Back at my desk at the University of Oxford, I compared our unmatched count technique results with those from our direct questions and found our suspicions were correct: only a small number of people openly admitted to having consumed pangolin products thus, the unmatched count technique results elicited a higher number of consumers. Our results provided a more accurate picture of how many people consume pangolin meat, scales and wine. Unfortunately, this number is very high. At least 2 and 4% of Ho Chi Minh City residents had consumed pangolin meat and scales, respectively, in the last year. Considering populations of pangolins native to Viet Nam are in serious decline, it is likely the 23 pangolins trafficked from Malaysia were brought in to meet this high demand.

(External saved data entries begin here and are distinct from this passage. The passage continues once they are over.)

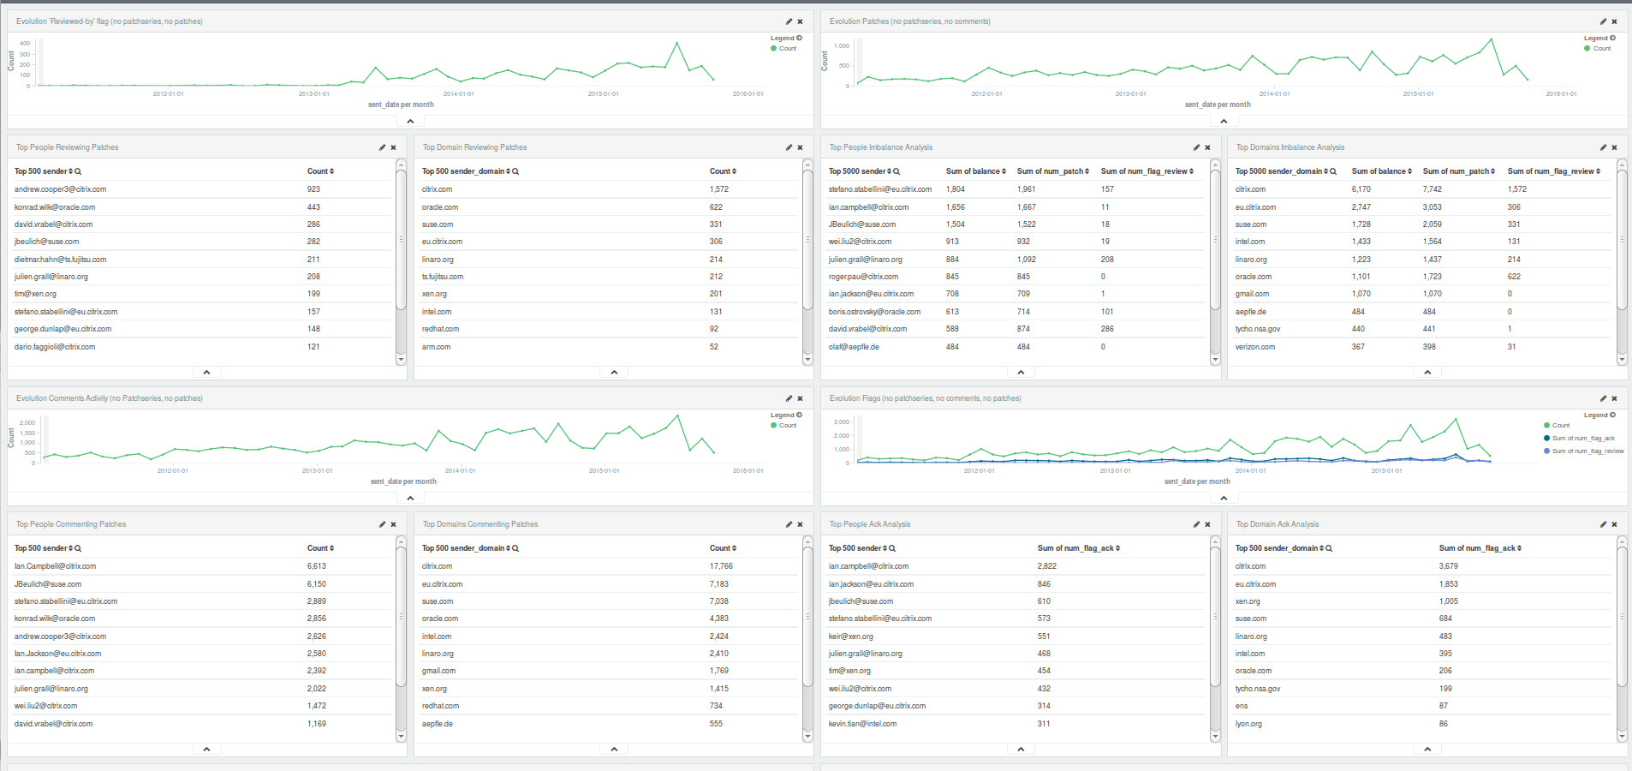
Task: Remove the Top Domain Reviewing Patches panel
Action: (x=800, y=147)
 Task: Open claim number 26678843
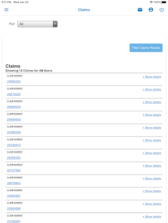[14, 183]
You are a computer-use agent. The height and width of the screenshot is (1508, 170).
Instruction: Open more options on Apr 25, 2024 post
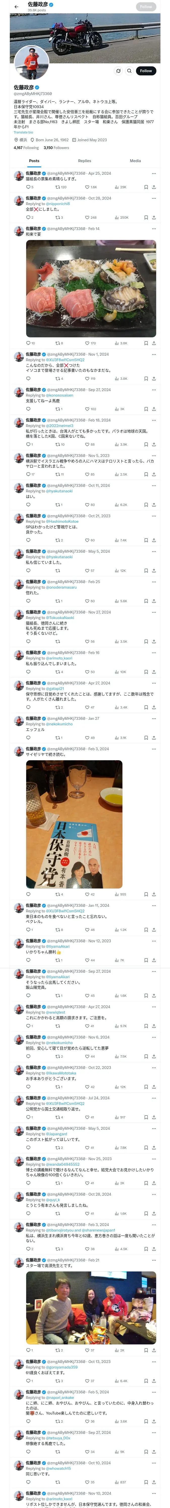pos(154,173)
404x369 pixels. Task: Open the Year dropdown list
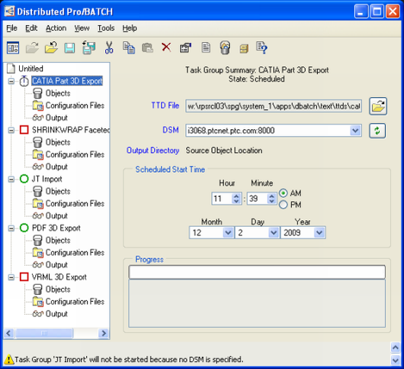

Our findings contribute to the evidence that pangolin consumption in Viet Nam is probably unsustainable. This research also identified demographic characteristics associated with consumption and has informed further research into the contexts of pangolin meat consumption, as our study provided evidence this product’s consumption is not as sensitive as consumption of scales and it takes place in restaurants, where it can be researched more. It is our hope other researchers and practitioners will make use of our study to tackle this unsustainable consumption.
The open access article Uncovering prevalence of pangolin consumption using a technique for investigating sensitive behaviour is available in Oryx—The International Journal of Conservation.